We propose a more stringent criteria for inferring proteins from bottom-up peptide-fragmentation spectra than traditional parsimony approaches. Parsimony infers all proteins supported by at least one high-confidence peptide identification, while FDR-based filtering permits a controlled but significant number of false identifications in order to boost the number of true identifications. Significantly, peptide identification false-discovery rates are magnified for proteins, as false peptide identifications rarely cluster on the same protein. Further, as more sensitive techniques increase the number of peptide identifications at fixed FDR, the number of false identifications increases, boosting the number of false proteins significantly. Successful protein inference must be false-discovery-rate aware and disregard some high-confidence peptide identifications. We propose a number of generalizations to the traditional protein parsimony problem that ensures that each inferred protein is supported by at least two distinct pieces of peptide evidence and show these generalizations can be readily solved to optimality.

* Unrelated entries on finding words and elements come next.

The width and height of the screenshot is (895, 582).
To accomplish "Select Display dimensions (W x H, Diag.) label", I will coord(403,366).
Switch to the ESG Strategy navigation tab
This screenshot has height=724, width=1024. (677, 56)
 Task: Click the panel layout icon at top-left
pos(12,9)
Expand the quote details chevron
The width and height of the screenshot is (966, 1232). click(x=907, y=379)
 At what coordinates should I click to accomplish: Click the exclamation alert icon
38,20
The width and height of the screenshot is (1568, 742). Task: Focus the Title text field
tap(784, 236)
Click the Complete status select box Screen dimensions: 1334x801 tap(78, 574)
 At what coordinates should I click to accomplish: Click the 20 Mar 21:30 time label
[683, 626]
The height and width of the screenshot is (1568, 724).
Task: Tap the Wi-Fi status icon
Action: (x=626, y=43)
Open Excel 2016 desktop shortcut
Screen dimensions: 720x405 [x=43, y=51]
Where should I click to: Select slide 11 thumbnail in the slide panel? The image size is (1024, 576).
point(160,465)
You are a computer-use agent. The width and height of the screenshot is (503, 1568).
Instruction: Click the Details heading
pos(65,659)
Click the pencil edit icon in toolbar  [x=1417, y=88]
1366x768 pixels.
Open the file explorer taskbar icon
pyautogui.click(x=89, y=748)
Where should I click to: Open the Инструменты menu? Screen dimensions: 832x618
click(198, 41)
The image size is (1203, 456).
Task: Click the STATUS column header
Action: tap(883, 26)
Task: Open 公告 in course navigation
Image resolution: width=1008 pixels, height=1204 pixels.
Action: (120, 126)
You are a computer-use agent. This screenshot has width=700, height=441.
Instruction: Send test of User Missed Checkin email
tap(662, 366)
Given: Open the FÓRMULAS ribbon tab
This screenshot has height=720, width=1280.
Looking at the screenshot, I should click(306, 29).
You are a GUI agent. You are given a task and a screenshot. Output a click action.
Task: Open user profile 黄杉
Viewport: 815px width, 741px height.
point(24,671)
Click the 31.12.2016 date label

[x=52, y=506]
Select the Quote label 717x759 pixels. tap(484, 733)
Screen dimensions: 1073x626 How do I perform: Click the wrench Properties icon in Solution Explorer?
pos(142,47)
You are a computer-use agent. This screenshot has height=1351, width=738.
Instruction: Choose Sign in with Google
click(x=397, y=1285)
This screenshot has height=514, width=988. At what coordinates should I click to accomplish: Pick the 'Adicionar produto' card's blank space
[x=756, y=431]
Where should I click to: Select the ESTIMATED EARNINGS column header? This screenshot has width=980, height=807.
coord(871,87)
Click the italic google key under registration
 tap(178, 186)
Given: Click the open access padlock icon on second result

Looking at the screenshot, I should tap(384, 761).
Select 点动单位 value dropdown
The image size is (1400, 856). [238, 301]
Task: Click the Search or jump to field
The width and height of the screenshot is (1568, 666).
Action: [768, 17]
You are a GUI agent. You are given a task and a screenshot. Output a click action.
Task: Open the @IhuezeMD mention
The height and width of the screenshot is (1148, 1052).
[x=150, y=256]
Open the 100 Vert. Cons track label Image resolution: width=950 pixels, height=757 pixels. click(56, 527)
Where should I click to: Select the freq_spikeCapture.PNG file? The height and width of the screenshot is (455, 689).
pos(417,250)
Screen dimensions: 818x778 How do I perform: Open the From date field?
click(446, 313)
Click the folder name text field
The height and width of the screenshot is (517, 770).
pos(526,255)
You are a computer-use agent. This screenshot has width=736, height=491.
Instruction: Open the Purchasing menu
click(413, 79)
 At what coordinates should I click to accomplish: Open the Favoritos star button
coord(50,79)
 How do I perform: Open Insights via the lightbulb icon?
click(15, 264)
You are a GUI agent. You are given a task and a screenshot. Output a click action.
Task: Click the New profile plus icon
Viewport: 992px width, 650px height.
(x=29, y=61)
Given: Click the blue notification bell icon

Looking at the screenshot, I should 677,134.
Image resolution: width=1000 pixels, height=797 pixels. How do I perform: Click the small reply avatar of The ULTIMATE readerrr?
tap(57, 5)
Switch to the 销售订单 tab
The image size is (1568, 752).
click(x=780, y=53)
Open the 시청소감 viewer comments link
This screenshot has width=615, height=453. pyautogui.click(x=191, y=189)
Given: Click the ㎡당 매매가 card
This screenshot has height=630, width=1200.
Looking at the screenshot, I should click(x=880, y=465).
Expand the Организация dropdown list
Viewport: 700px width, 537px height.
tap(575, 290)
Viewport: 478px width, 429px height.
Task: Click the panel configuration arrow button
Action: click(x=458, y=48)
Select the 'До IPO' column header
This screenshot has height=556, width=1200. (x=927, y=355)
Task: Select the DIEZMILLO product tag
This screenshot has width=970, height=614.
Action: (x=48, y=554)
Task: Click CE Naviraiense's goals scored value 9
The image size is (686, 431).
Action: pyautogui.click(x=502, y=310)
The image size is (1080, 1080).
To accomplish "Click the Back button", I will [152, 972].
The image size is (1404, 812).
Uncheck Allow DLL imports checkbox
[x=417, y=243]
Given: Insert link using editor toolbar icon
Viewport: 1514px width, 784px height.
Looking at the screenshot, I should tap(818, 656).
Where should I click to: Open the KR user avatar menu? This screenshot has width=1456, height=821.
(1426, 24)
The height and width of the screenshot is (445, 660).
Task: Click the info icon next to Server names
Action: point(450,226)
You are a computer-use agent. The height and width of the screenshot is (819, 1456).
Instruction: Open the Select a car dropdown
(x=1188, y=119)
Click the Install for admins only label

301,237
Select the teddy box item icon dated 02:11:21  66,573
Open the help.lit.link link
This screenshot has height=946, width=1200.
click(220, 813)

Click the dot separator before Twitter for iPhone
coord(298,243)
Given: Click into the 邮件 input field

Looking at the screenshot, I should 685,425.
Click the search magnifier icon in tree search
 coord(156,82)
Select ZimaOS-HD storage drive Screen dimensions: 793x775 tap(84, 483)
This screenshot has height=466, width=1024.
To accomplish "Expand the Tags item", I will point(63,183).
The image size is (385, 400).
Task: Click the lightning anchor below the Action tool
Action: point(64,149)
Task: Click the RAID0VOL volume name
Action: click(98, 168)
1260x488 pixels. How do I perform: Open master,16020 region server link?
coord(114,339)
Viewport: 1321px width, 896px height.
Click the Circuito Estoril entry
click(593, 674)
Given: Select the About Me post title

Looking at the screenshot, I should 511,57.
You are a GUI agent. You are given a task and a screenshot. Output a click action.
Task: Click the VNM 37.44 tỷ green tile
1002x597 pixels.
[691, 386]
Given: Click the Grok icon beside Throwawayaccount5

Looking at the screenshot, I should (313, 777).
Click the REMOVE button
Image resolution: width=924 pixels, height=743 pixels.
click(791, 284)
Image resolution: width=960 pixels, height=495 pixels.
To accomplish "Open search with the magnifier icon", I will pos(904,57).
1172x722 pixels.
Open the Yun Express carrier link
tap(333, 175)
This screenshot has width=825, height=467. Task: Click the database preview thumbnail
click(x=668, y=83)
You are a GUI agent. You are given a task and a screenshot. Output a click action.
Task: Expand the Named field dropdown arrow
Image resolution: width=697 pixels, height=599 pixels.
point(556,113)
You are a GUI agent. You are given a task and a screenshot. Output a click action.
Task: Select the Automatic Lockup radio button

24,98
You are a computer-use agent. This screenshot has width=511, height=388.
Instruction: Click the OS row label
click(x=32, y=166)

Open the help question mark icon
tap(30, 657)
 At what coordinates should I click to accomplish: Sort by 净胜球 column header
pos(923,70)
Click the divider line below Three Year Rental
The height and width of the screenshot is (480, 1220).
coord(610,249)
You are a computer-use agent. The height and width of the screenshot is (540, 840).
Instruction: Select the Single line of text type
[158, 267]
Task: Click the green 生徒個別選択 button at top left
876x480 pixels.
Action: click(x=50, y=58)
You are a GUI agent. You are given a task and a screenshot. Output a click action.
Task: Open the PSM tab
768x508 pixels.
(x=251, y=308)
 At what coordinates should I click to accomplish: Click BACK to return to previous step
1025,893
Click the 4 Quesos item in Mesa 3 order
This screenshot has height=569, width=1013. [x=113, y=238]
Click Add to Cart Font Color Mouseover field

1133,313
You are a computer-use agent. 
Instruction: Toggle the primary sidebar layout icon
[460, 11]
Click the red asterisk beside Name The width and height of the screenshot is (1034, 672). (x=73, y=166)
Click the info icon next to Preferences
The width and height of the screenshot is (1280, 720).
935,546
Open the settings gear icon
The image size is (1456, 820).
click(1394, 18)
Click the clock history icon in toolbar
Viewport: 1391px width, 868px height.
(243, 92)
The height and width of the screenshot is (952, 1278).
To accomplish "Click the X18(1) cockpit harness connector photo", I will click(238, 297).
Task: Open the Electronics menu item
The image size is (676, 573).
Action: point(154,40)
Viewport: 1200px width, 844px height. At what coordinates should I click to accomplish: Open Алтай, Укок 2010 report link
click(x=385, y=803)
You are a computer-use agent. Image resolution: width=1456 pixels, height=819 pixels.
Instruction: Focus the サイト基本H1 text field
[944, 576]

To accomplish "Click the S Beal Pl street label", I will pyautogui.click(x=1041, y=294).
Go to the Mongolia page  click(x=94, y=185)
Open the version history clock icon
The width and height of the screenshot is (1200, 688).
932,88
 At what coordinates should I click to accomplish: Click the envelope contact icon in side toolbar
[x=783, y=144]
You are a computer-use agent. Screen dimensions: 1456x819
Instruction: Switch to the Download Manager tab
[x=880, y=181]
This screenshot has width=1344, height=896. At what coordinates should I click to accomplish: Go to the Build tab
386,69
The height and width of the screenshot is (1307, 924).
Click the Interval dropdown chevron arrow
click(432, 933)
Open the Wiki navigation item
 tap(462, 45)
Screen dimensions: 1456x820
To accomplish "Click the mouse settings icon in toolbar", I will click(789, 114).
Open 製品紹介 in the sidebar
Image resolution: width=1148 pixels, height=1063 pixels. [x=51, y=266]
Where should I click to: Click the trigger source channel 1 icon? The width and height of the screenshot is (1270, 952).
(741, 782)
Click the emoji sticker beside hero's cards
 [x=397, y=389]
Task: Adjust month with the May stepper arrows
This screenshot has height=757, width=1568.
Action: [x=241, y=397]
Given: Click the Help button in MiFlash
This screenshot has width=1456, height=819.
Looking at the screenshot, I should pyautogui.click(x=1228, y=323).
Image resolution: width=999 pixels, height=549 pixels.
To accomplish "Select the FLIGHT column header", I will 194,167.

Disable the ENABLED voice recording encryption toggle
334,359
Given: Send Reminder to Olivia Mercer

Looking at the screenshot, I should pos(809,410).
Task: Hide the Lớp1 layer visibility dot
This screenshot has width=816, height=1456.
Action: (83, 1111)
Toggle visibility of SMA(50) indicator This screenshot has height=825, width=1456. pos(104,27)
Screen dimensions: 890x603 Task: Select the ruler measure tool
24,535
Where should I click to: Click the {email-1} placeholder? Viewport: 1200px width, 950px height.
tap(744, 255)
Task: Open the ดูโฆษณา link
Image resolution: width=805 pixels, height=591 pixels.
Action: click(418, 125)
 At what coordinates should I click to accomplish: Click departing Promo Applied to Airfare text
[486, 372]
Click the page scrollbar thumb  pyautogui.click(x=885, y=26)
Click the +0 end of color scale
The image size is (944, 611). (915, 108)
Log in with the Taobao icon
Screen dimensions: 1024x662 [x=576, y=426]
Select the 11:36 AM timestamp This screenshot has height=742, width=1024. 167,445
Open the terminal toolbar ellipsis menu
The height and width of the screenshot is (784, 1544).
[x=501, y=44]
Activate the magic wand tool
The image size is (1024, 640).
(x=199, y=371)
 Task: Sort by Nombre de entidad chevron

With a more careful set of inferred proteins in hand, we can consider first the question of how to detect differential protein abundance from spectral counts. We consider the application of hypergeometric based statistical models and Fisher exact tests to protein spectral counts, and explore techniques for correcting these models to ensure the resulting p-values do not over-estimate the statistical significance of the observed counts. We next address the question of an appropriate statistical background for the functional enrichment of proteins, and show that with these techniques, we can successfully apply existing tools, including the widely used DAVID tool, for functional enrichment analysis of proteomics data. We also show that we can study gene sets directly, finding evidence for differentially abundant gene sets based directly on spectral counts – avoiding the perils of counting proteins. Lastly, we explore the use of these spectral count based statistical tests for the detection of splicing, even when the underlying set of observed peptides do not provide evidence of distinguishing amino-acid sequence.